Ecco perché i pensionati possono brindare alla salute delle toghe

Nell’immediato abbiamo pensato bene. Abbiamo pensato cha la sentenza che ha imposto all’Erario la restituzione dei soldi indebitamente sottratti a milioni di pensionati italiani dal mefitico duo Monti-Fornero fosse nata dal moto di equità che alberga nei cuori dei giudici della Consulta. Se i pensionati possono brindare, lo devono a loro. Ma, poi, il dubbio s’è appalesato: e che dubbio. Già perché il tutto potrebbe essere il frutto, perlomeno fortuito, di una ripicca. Tipo: mi rompi le scatole? E io, appena posso, ti siluro. Perché se c’è una cosa che in Italia non conviene fare è farli incazzare i magistrati: giudici o pm che siano. Neppure se ti chiami  Matteo Renzi.

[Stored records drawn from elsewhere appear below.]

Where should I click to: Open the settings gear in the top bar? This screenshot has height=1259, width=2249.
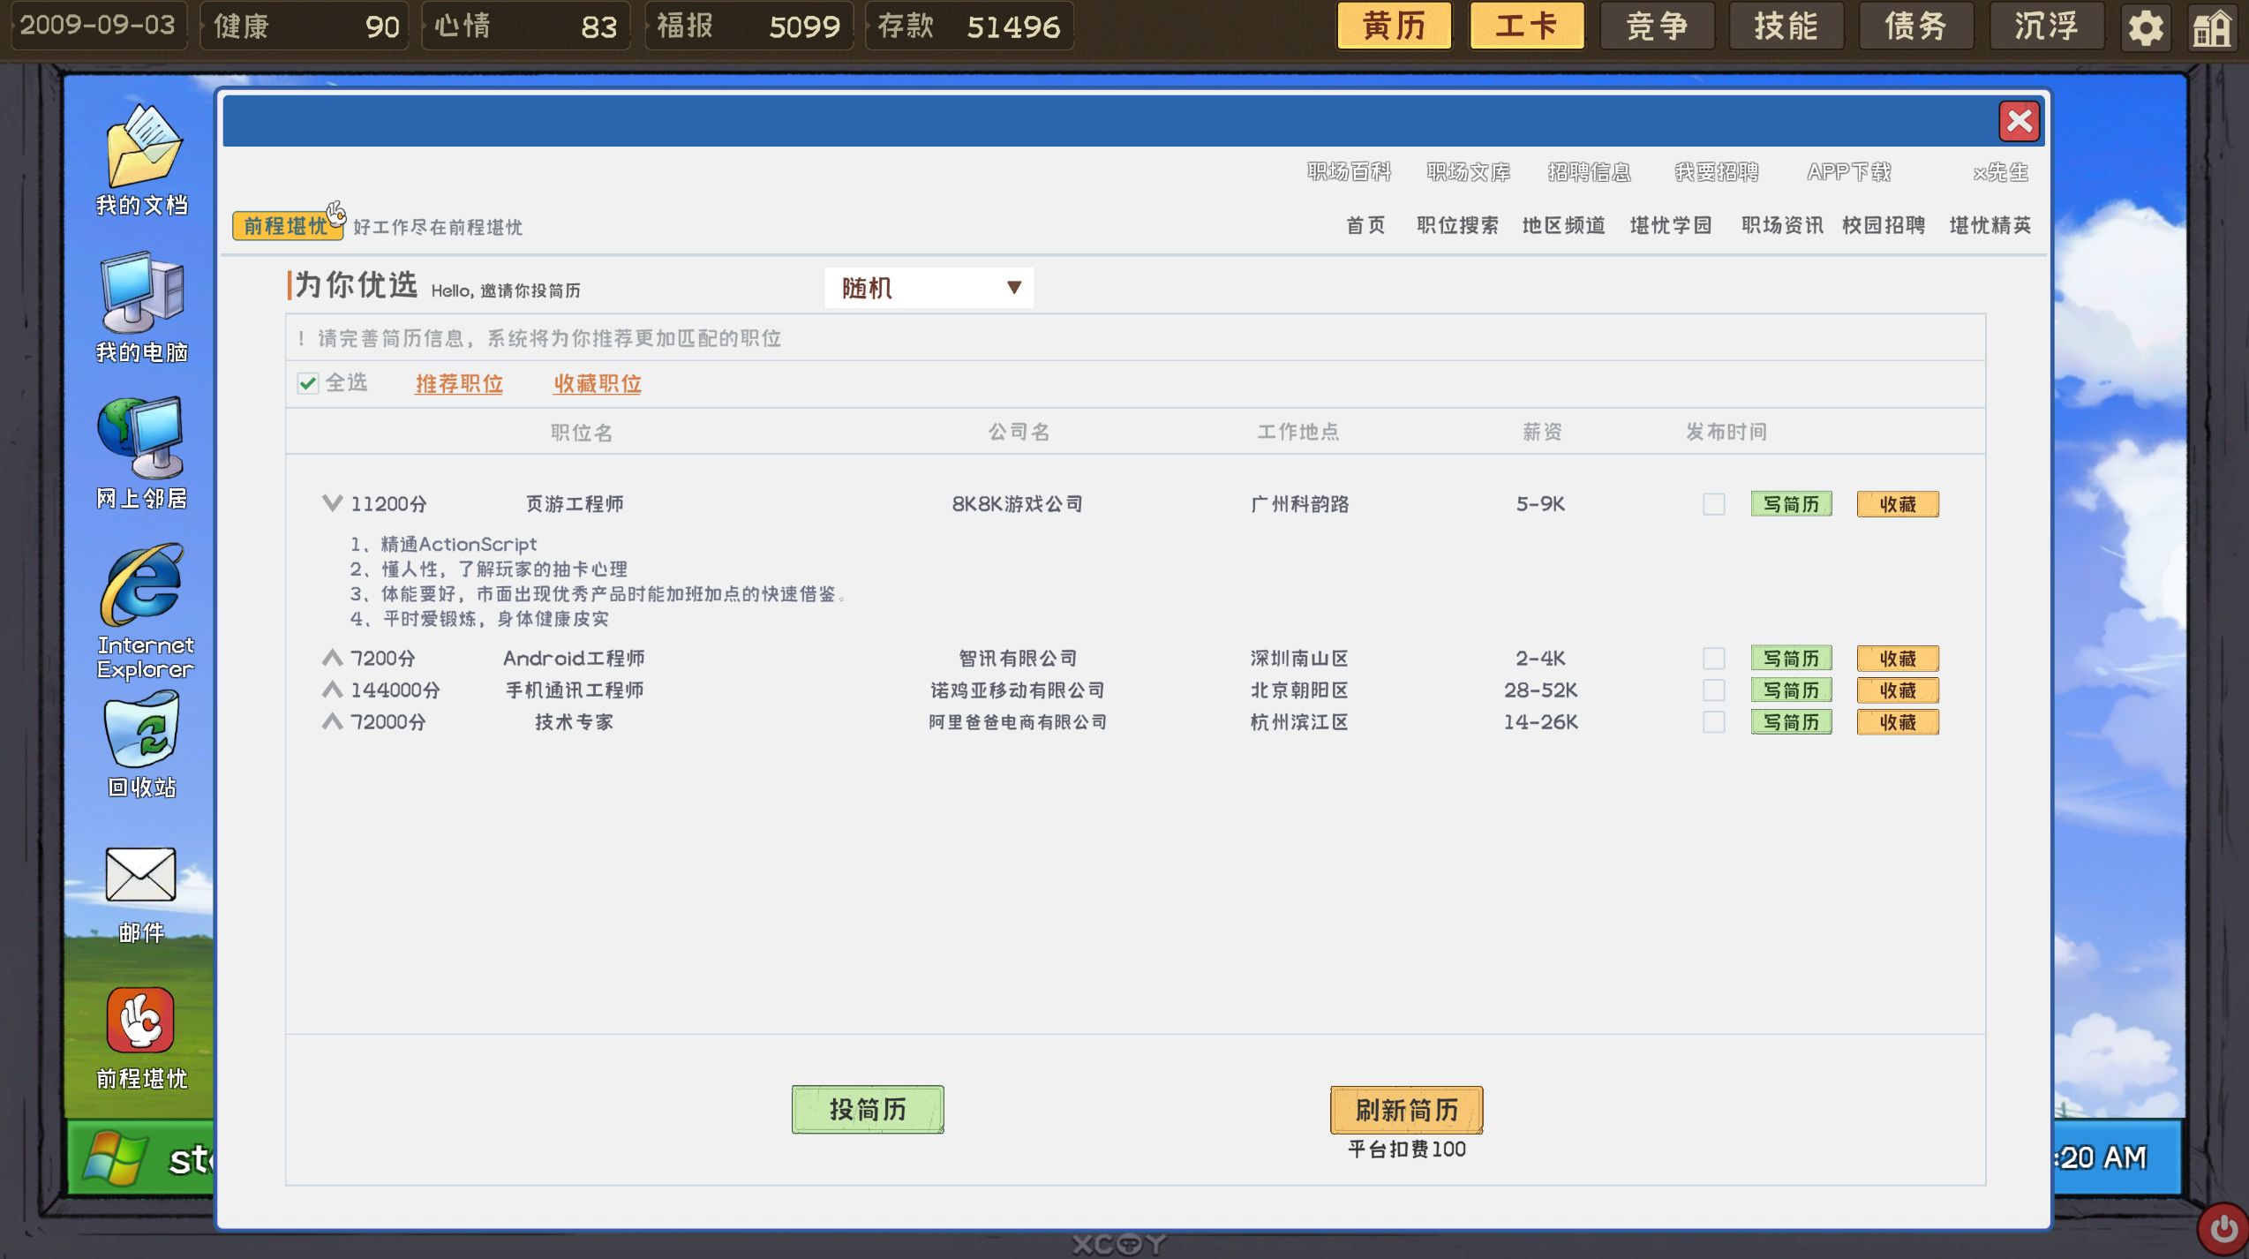click(2145, 26)
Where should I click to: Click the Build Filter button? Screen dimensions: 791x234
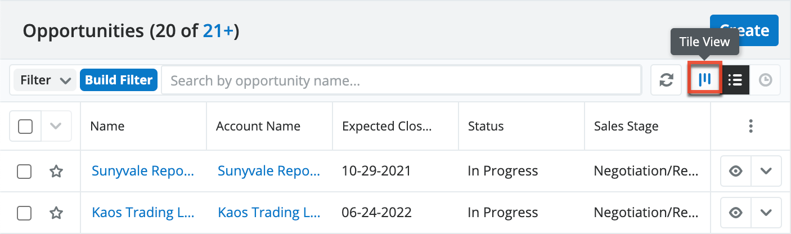pos(119,80)
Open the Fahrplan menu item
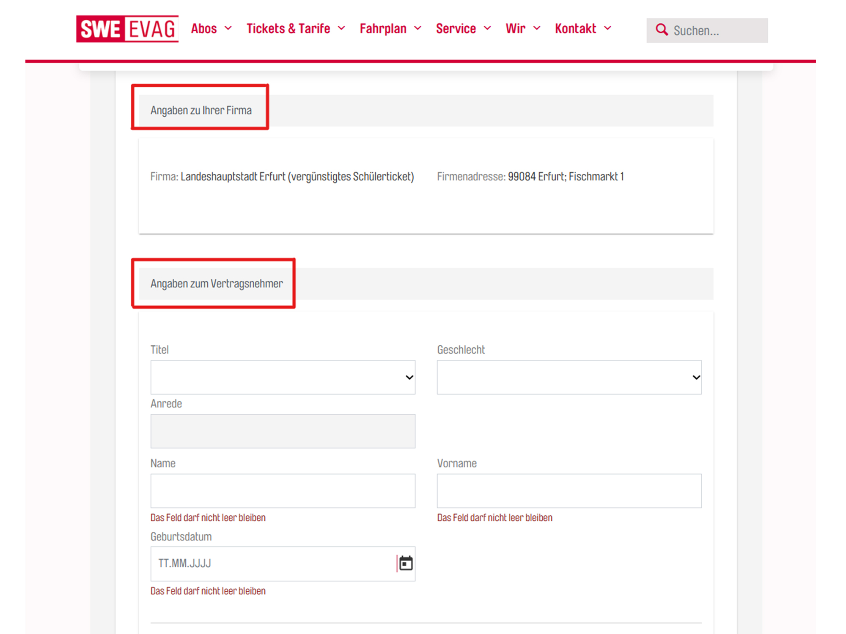 pos(383,28)
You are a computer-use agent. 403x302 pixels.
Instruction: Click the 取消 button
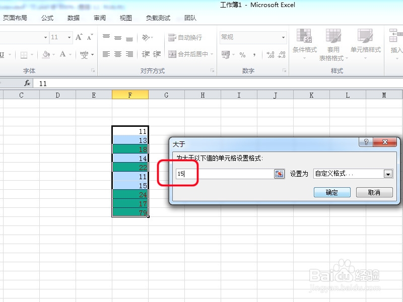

Perché se s’incazzano, si vendicano. Anche con Matteo Renzi. Per lo meno fino a quando una nuova riforma della Costituzione, magari vergata nel dolce e suadente Stil Novo di Madonna Boschi, non assoggetti tutti giudici al potere politico. Niente di antidemocratico, intendiamoci. Accade in Francia. Che poi è il paese di Napoleone, ovvero del riferimento storico cui si ispirerebbe Matteuccio nostro: almeno secondo quanto dichiarato dall’ex sindaco Pd di Bari, Michele Emiliano, magistrato anch’egli.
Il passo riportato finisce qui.